WHAT IS NEEDED: For the entries below, how many lines include the word "computer"? Give the figure and nothing more.

Start of RECORDS PROVIDED

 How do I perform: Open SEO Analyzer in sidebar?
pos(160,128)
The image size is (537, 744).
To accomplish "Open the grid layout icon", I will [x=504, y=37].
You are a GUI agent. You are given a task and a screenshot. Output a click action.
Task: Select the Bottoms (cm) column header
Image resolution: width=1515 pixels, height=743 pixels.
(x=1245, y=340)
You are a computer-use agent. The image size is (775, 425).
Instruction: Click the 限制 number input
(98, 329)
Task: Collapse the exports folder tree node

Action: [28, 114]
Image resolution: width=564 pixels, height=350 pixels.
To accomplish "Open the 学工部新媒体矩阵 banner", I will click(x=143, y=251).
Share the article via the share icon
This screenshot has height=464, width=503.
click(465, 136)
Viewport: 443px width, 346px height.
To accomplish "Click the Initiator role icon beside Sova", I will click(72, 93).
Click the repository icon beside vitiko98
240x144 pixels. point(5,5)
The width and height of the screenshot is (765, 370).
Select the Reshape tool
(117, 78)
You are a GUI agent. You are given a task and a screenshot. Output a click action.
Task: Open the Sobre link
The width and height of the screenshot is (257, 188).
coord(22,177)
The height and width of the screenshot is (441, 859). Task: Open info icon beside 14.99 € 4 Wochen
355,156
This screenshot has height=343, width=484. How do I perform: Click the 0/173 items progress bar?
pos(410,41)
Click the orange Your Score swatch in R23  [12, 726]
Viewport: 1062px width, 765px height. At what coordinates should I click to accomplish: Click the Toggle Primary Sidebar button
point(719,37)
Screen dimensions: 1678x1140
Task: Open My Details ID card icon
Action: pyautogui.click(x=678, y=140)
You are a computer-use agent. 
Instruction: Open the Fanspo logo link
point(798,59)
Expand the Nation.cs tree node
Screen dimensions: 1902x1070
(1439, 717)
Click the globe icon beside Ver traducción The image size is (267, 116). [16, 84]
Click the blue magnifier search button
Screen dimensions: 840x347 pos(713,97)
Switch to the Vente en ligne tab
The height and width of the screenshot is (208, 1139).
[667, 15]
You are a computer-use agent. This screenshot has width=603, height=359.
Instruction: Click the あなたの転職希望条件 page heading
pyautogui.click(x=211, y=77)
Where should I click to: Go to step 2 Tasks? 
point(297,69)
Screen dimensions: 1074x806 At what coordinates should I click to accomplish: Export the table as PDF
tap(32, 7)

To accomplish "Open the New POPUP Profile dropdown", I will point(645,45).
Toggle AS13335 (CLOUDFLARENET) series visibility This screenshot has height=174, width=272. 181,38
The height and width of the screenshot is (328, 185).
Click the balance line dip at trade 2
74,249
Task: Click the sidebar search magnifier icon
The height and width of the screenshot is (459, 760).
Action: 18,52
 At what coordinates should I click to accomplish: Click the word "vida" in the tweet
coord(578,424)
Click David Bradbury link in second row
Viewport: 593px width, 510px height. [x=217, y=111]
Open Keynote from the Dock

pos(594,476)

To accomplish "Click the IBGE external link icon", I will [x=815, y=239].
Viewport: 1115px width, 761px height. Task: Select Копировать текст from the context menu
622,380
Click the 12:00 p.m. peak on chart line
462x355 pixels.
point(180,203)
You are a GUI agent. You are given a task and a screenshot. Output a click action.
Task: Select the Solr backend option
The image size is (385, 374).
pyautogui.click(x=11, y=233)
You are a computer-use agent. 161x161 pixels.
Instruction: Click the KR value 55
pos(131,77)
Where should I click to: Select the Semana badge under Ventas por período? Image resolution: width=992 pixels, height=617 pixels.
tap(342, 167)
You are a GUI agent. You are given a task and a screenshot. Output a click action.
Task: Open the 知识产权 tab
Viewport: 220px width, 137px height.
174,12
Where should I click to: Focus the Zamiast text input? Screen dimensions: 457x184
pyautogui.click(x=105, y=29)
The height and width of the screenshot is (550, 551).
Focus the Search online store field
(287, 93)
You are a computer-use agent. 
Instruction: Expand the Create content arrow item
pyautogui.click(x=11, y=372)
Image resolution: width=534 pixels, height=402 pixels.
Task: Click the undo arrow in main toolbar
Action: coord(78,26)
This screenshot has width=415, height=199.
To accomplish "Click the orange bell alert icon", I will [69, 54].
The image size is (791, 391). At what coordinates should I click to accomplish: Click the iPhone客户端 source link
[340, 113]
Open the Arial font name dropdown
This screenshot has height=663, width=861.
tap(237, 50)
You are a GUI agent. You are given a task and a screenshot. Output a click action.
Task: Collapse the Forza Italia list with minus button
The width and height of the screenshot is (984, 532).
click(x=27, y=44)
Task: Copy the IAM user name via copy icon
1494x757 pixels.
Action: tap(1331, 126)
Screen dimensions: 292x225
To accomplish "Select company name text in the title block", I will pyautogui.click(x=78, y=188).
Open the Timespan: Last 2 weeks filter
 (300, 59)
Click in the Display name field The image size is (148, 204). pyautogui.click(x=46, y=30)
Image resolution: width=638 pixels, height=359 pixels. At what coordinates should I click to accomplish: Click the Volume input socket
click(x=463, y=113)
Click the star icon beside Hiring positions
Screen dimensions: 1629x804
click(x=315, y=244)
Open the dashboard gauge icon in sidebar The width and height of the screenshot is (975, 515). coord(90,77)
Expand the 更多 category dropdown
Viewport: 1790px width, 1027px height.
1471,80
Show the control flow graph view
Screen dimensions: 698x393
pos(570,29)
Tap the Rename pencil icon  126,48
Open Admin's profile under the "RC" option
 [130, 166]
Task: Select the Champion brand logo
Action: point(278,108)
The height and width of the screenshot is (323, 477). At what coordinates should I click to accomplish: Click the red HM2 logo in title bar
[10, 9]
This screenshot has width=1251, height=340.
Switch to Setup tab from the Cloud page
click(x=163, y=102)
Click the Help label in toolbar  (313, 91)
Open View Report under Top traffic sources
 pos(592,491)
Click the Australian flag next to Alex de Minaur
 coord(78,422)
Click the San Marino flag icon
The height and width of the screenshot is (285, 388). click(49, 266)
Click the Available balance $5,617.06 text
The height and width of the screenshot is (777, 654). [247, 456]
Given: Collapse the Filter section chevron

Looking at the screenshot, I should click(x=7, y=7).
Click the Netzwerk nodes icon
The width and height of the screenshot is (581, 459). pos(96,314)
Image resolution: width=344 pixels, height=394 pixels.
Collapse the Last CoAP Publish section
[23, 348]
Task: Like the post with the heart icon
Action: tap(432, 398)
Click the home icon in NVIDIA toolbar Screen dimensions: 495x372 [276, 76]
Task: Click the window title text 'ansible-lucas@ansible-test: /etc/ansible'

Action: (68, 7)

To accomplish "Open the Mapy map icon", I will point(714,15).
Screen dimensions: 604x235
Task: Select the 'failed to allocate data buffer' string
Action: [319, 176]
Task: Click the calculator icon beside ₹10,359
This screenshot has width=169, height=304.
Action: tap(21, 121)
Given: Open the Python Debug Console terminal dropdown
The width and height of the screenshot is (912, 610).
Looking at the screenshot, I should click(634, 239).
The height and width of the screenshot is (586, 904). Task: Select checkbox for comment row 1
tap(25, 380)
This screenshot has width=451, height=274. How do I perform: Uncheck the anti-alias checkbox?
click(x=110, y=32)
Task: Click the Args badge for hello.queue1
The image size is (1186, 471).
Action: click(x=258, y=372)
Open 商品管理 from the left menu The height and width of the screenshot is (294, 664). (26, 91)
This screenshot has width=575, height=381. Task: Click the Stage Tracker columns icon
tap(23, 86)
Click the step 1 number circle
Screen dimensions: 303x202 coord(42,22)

End of RECORDS PROVIDED

ANSWER: 5